* [The data]
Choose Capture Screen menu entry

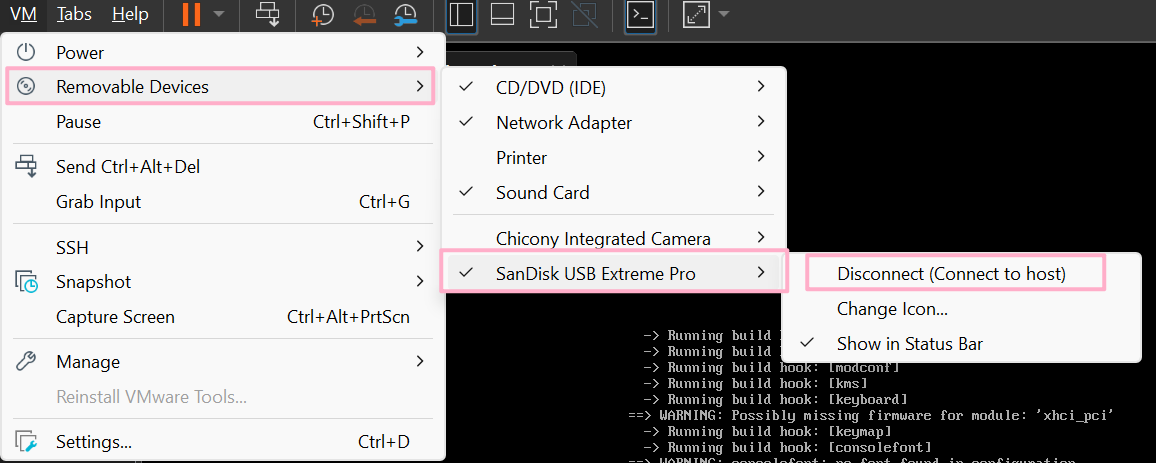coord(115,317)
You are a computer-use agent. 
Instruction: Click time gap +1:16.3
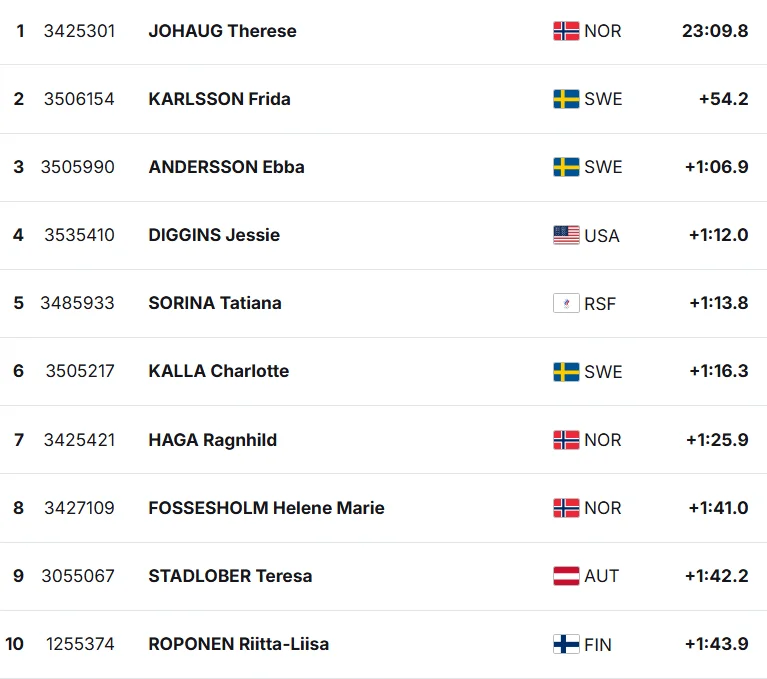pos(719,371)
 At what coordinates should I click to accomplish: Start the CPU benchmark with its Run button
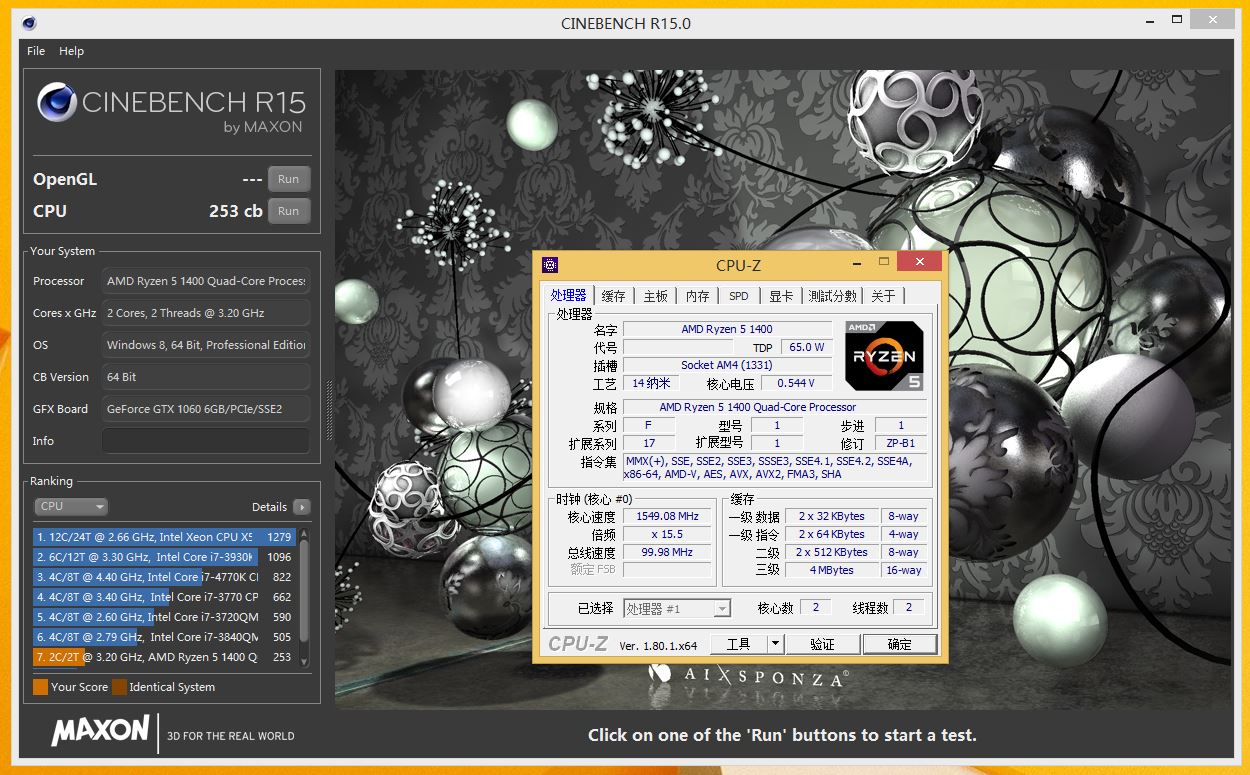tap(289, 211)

* [Written exercise] Reproduce the material above with "benchmark" swapped for "stress test" and everything else left as it is, omitting the pictures.

* [Reply]
Choose Capture Screen menu entry

coord(115,317)
You are a computer-use agent. 
Instruction: Click time gap +1:16.3
pos(719,371)
 At what coordinates should I click to accomplish: Start the CPU stress test with its Run button
tap(289, 211)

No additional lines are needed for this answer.